We all know people whose primary skill is to be annoying.  They may be nice folks, and we may even genuinely like them but invariably, in conversation, they always have to pull out the sandpaper.  Nothing seriously personal — no insults to your mother or major ideological differences just — nitpicky crap that rubs you the wrong way.  These are the folks who always have something to say, and, when they don’t, weasel the conversation around until they do.  Actually, it’s mostly the tone; just a note or two above superior but not quite nasal enough to be pompous ass.  They’re the ones who roll their eyes skyward when you start the conversation with, “I was at McDonald’s the other day…” as who should say “I’ve never tasted a Quarter Pounder.”  We all know they have, but we never say so.  We never stop the story and say, “Hey! Wait a minute, I knew you in college and you used to eat Ronny Mac eight times a week.”  And that’s the most annoying part of it all.  We let them get away with this stuff, and two days later, we’re still pissed off and rewriting the mental conversation.

We let these folks trample all over us is because it’s just too much trouble to stop everything and call them out.  We know if we do say, “Hey!

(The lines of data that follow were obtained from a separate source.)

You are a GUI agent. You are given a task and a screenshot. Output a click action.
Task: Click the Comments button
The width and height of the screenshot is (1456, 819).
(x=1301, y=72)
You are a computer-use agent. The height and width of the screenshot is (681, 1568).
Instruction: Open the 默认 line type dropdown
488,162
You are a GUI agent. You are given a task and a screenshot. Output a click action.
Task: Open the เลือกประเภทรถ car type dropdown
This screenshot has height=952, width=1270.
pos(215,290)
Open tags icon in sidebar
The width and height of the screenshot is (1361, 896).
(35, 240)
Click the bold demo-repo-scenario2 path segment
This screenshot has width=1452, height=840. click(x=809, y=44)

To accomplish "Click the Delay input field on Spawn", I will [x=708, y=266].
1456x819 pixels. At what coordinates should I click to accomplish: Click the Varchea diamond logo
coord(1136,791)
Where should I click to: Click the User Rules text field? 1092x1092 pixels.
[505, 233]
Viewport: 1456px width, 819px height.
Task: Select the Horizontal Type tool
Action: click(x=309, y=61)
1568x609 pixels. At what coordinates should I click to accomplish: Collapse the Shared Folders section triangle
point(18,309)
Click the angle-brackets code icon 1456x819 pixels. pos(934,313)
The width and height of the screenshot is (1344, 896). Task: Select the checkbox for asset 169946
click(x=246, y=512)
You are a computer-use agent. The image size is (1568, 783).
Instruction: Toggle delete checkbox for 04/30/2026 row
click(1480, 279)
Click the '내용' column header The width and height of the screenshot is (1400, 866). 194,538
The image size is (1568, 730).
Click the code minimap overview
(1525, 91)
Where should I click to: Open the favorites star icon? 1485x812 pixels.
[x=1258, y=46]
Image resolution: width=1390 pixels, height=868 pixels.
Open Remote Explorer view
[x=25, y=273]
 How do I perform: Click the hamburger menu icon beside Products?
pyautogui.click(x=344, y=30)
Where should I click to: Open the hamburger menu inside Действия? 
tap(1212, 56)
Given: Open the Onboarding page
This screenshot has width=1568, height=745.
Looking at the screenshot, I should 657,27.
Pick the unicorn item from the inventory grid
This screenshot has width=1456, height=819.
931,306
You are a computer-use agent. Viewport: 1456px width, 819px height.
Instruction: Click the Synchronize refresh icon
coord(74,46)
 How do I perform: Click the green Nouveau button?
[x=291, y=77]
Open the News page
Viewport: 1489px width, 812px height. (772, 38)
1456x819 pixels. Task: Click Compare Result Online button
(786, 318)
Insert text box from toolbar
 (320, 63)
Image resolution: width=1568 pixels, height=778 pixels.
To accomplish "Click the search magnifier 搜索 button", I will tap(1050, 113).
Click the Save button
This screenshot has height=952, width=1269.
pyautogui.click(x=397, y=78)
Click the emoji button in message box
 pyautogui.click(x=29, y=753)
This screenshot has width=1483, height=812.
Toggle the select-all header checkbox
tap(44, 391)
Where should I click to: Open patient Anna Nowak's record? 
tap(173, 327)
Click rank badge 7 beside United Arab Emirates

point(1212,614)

Wait a minute!” we’re going to get a diatribe on the icky bits that go into the Chicken McNuggets or how the Shakes don’t melt in the blazing August sun.  (As if we didn’t know that already.)  Either that or it’s a forty minute travelogue of some quaint little hamburger place over in Funkytown where the chef/owner raises her own cows organically in the backyard, sprouts her own mustard and hand blends the secret sauce.  (Probably, ketchup and Thousand Islands!)  It’s not quite as bad as the vegetarian tirade but close.  Anyway, it’s just not worth it, and that’s what these people bank on.  They think they’re safe because the rest of us aren’t willing to stop cold and take them to task every time they open their mouths.

These people are ruining the world.

Once upon a time, it was perfectly acceptable to have an ordinary conversation: just a few people hanging out with each other.  We all heard what the other person had to say — like it or not — made the right noises in the right places and waited our turn to trot out our own semi-interesting stories.  It was great fun and how we got to know each other: the Golden Age of small talk.  These days, however, the irritating people have taken centre stage and we can’t get away from them.  They’re constantly trying to enlighten us to the perils of the world, the inequities of life and the finer things that only they have the inside track on.  They’ve turned the fine art of inane conversation into some sort of verbal tennis match where every innocent lob is returned with a Roger Federer drive to the net and overhand smash.  It’s like getting trapped in an elevator with a socially aware insurance salesman: eventually, everything gets back to “Serious” without ever having paused at “Who Cares.”

The problem is there’s nothing we can do about it.  Unless we want to turn every conversation into a low-level firefight we just have to stand there and take it.  Polite society dictates polite conversation.  Personally, however, I’m tired of the monologue on microbreweries, films with subtitles and anyone who has travelled anywhere.  I no longer admit I have a passport, occasionally drink soda pop or know how to read.  Nor do I celebrate major Western holidays, know where Africa is or understand the nuances of the LCD/LED TV.  (That last one’s true, by the way.)  I’ve discovered that it’s impossible to deal with these people.  They hold the floor like some 19th century slumlord — with just about as much benefit to the common good.

Unfortunately, since our society frowns on unleashing predators like me on these people, they are multiplying exponentially.  Eventually, all conversations will consist of a number of comatose heads, bobbing in unison, while several long-winded gasbags hold forth, ad infinitum.  No one will be able to hear (or care) what the other person is saying, and eventually, in polite good time, they’ll all just wander back to their smartphones, emails and text messages.

It’s a bleak future, but until we declare open season on these perpetual pains in the posterior, we’re doomed.